(Stored items)
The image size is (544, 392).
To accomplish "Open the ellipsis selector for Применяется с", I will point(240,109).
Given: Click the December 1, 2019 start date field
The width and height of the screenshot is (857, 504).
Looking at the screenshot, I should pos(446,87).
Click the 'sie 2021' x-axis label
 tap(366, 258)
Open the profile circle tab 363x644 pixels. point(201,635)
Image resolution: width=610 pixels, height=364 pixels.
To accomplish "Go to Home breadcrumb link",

■ **Instructions for the task**
Find the word "pixels" in the records, and report each line that has it.

■ **Answer to the problem**
Open the profile circle tab 363x644 pixels. point(201,635)
Image resolution: width=610 pixels, height=364 pixels.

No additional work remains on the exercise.